**TASK OBJECTIVE**
Rewrite the lines from the one with "Task: Expand the" through the end of the data, requests included, multiplying every number in the answers (such as the click coordinates and any sizes given there) by 1.35 and rounding to whole numbers, with halves going up. Leave the pictures out.

**Word and element pointing entries**

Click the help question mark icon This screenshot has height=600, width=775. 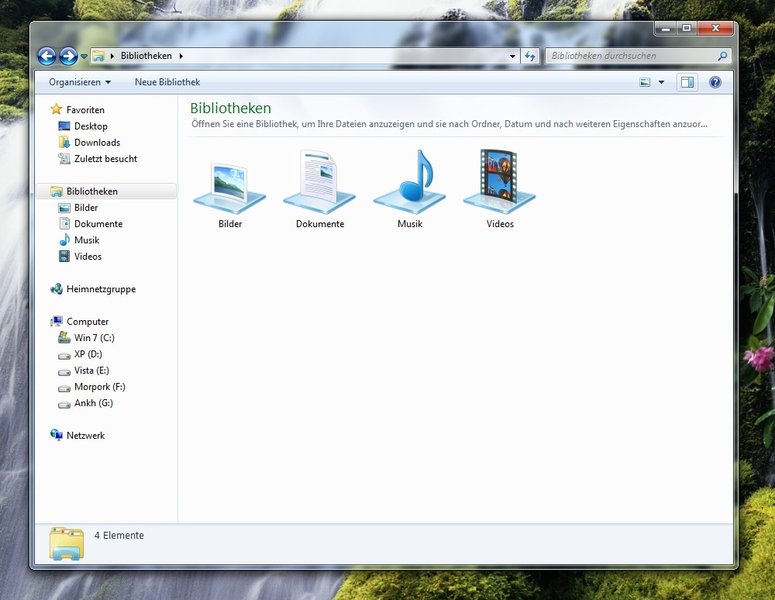715,82
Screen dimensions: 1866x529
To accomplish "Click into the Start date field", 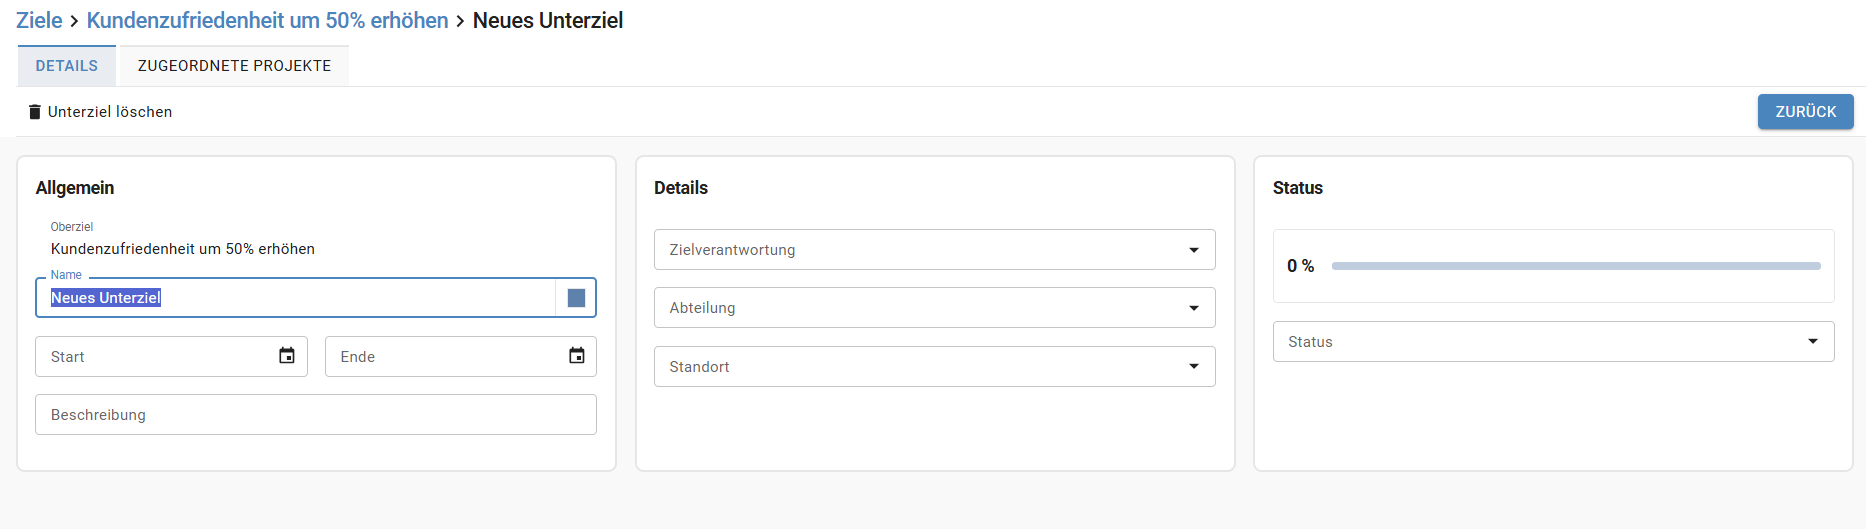I will (x=171, y=357).
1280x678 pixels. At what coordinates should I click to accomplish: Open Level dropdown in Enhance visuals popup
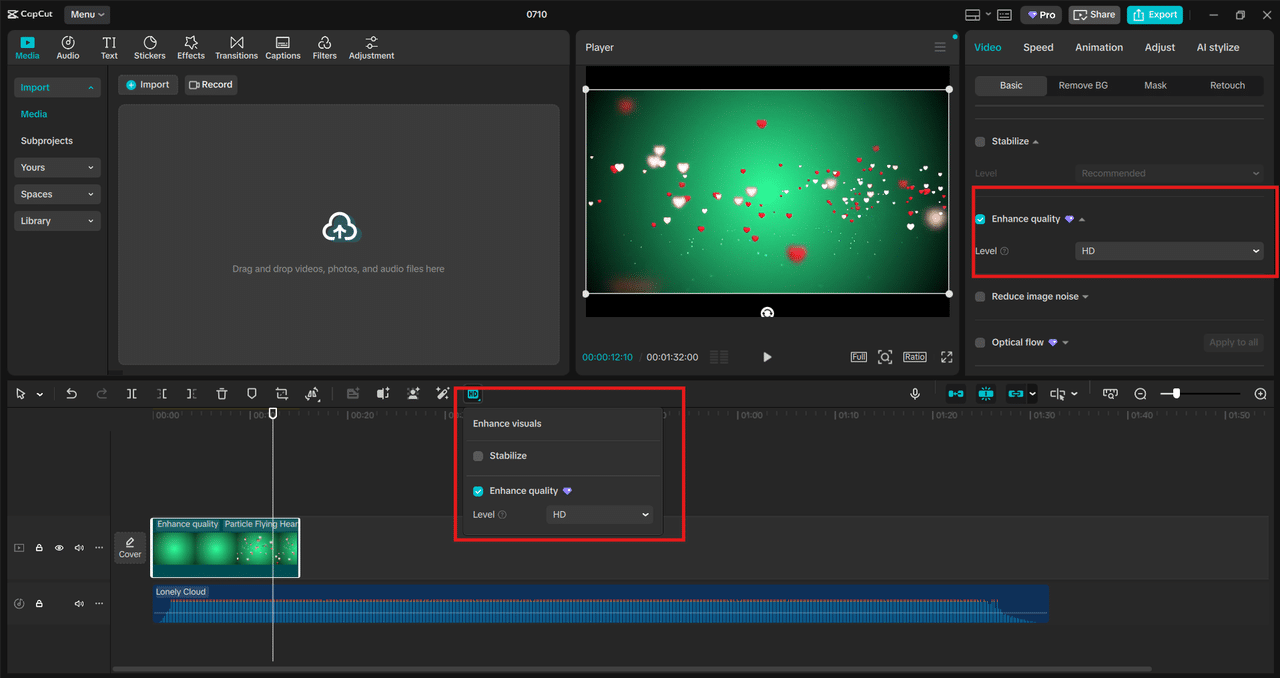(600, 515)
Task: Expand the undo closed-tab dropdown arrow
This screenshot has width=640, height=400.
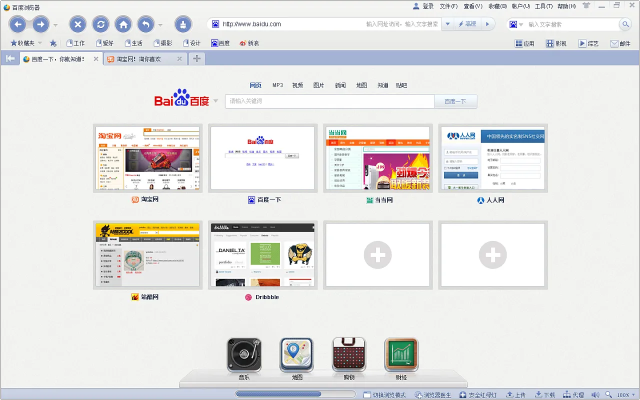Action: (160, 23)
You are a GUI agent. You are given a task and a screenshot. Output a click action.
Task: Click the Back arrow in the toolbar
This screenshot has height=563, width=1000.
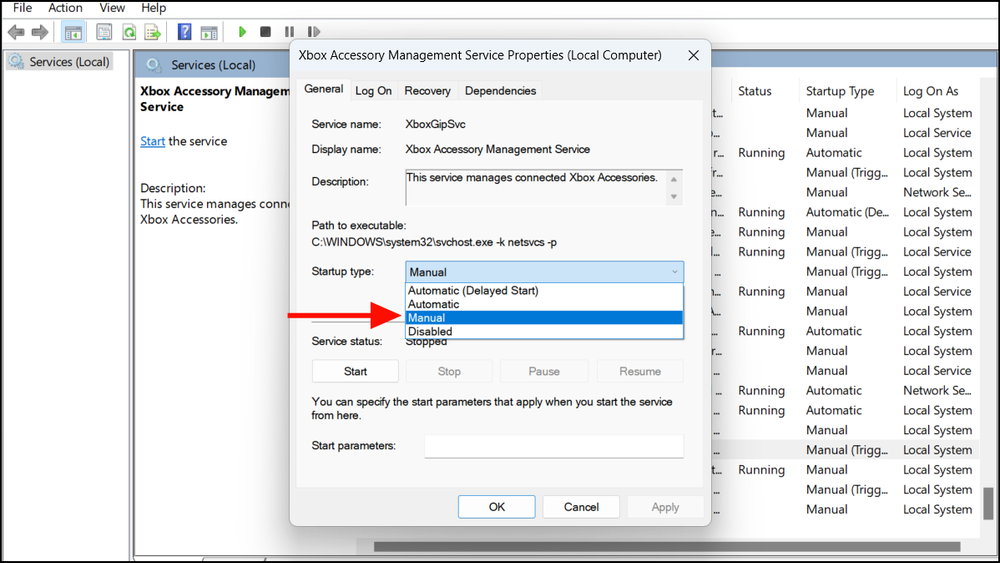pos(16,32)
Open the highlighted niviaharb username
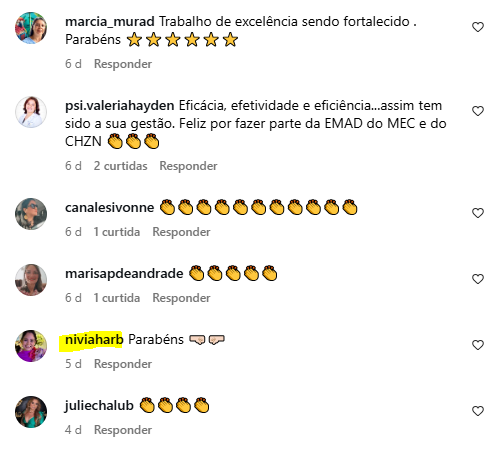Image resolution: width=498 pixels, height=458 pixels. 94,340
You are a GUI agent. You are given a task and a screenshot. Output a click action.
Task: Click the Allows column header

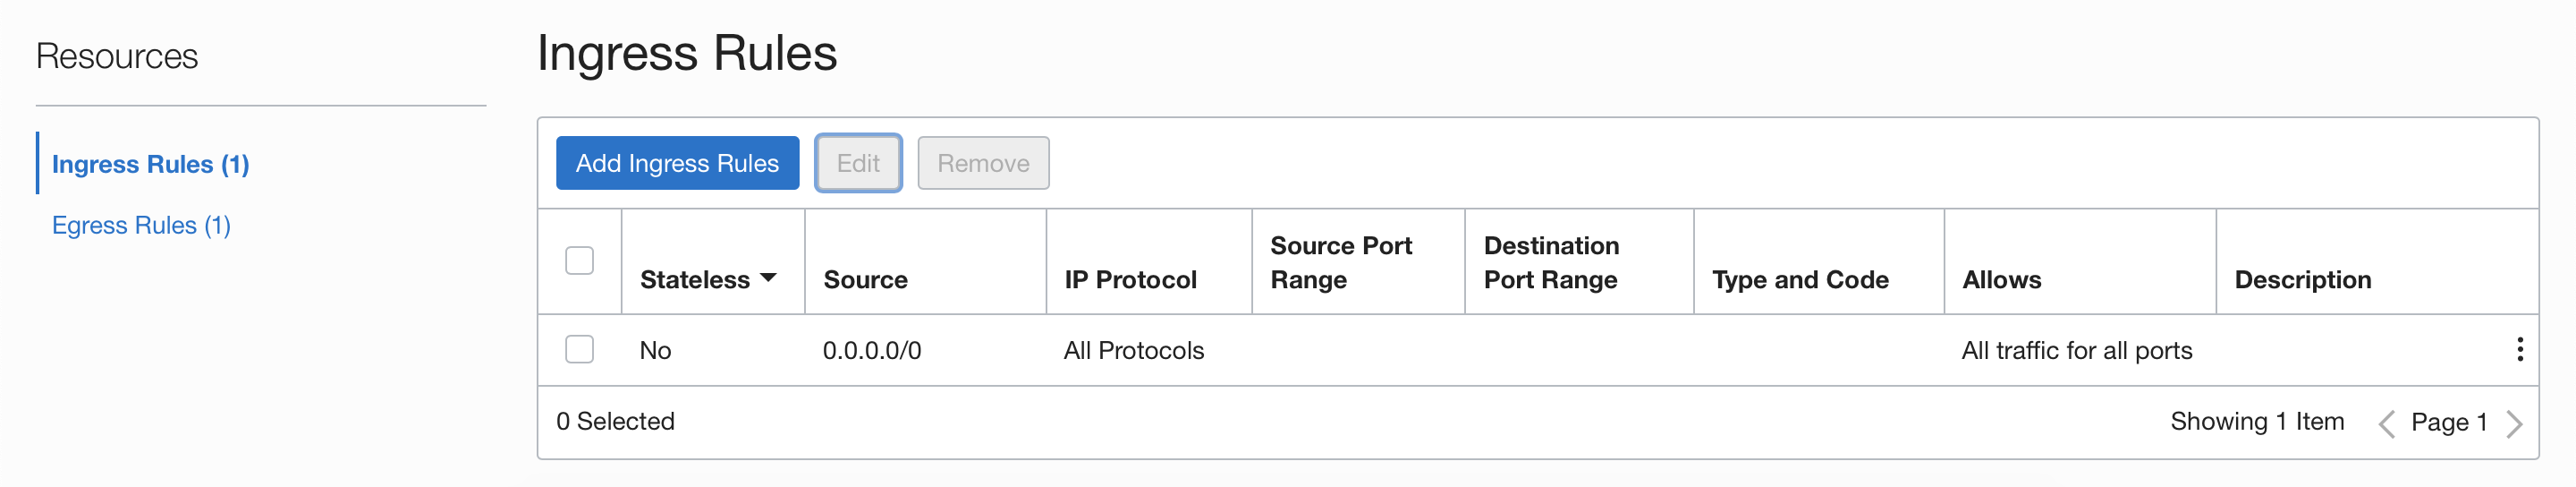click(2001, 280)
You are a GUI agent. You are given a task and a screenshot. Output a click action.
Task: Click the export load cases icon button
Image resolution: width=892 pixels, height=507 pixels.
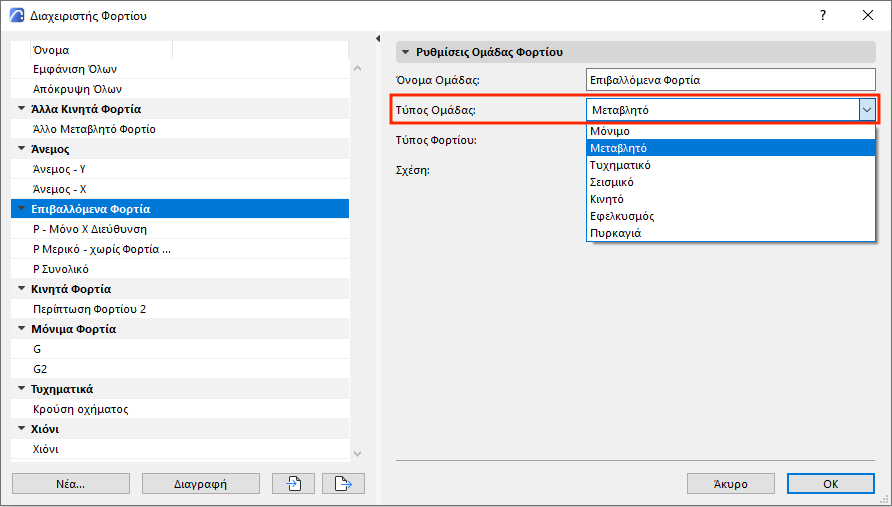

**COMPLETED TASK**
Task: Expand the undo closed-tab dropdown arrow
This screenshot has width=640, height=400.
Action: (216, 31)
You are a GUI agent. You are given a task and a screenshot. Output a click action.
Task: Click the Back arrow in the toolbar
This screenshot has height=563, width=1000.
pos(22,43)
Open the highlighted niviaharb username
Image resolution: width=672 pixels, height=618 pixels. 127,459
You are a GUI agent. You are given a task and a screenshot. Output a click action.
Task: Click the Allows column header

click(2701, 378)
You are a GUI agent. You are given a task and a screenshot. Output a click action.
Task: Click the export load cases icon button
Image resolution: width=892 pixels, height=507 pixels.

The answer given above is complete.